## Extracto de página
- - - - - - -
El 1 de agosto del pasado año leí en este periódico digital, un artículo de Víctor Moreno titulado "Identidad patriótica, ¿para qué?" Una crónica en la que al igual que aquélla que mencioné en el artículo anterior, ambas concuerdan con los que al respecto pienso. De su texto recojo lo siguiente:

Si algo han demostrado estas identidades a lo largo de la historia es que son inútiles para salvaguardar la especie. Tampoco han servido como trampolín para conformar una humanidad menos asesina. Las identidades patrióticas han conseguido manchar con sangre todos los mapas del mundo.

Por otra parte:

La tesis del libro "Las identidades asesinas", de Amin Maalouf, era que la afirmación de unos ha llevado a la negación de los otros. Y ello en nombre de una etnia, una patria, un país, una lengua o una religión. Y ni la etnia, ni la patria, ni el país, ni la lengua, ni la religión tienen culpa alguna. 

De todas estas identidades, destaca la llamada patriótica o nacional, que se visualiza con símbolos, escudos, banderas, estandartes, himnos y, en otro orden menor pero igual de sustancioso, remitiendo al folclore, la jota, la sardana, la muñeira, la gastronomía y, por supuesto, la tradición resuelta en procesiones y romerías, es decir, en eventos diversos tanto laicos como religiosos.

¿A qué nos conduce la identidad patriótica? ¿A ser mejores ciudadanos? No lo parece

¿A qué nos conduce la identidad patriótica? ¿A ser mejores ciudadanos? No lo parece. La historia desde luego no lo confirma. Por tanto, si esa identidad patriótica lo que genera son hábitos y comportamientos perjudiciales para la convivencia, convendría fumigarla. Su pulgón interior ha de pudrir el fruto que salga de ella. Si la identidad patriótica no fomenta ni siquiera la buena educación, el uso decoroso del lenguaje y el respeto hacia quienes son diferentes, ¿a qué viene tanta parrafada sobre su importancia?

La identidad ética -y ésta es por tanto personalizada-, es esa que cada persona debe construirse a lo largo de su vida; no depende del Estado, ni de la Patria, ni de la Nación. Depende de cada uno y está relacionada con la voluntad personal, con la libertad y con el “atrévete a pensar” kantiano.

En este artículo se dice mucho más; y mucho más podría yo añadir, si no fuera porque sé, que ante los intereses subjetivos y el adoctrinamiento de los que se aprovechan de la naturaleza de las masas, sería inútil sacar a colación el Dilema del erizo, escrito por Arthur Schopenhauer. Circunstancia por la que considero que es llegado el momento de poner FIN DE LA SERIE.
- - - - - - -
## Datos
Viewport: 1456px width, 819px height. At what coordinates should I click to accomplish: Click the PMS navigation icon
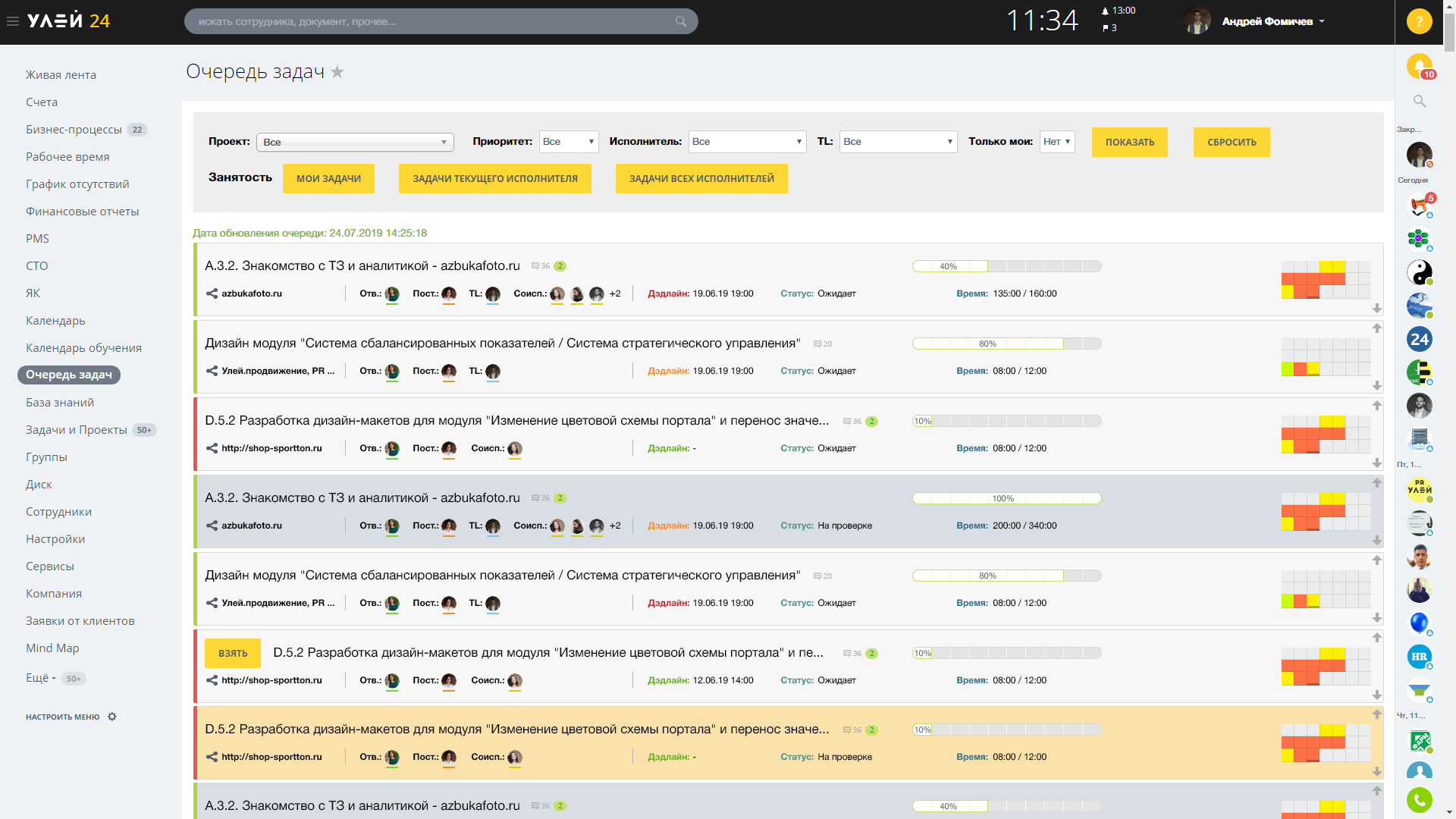[37, 237]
- - - - - - -
## Tareas a realizar
(a) Traduce al inglés esta oración del extracto de página: "Las identidades patrióticas han conseguido manchar con sangre todos los mapas del mundo."
(b) Responde, por favor, estas preguntas sobre el extracto de página:
(i) ¿Cómo se titula el artículo de Víctor Moreno?
(ii) ¿Quién es el autor del libro "Las identidades asesinas"?
(iii) ¿Quién escribió el Dilema del erizo?
(c) Según la tesis del libro citada en el extracto de página, la afirmación de unos ha llevado a la negación de los otros en nombre de varias cosas. Enuméralas todas.

## Resultados
(a) Patriotic identities have managed to stain every map in the world with blood.

(b)
(i) "Identidad patriótica, ¿para qué?"
(ii) Amin Maalouf.
(iii) Arthur Schopenhauer.

(c) Una etnia, una patria, un país, una lengua y una religión.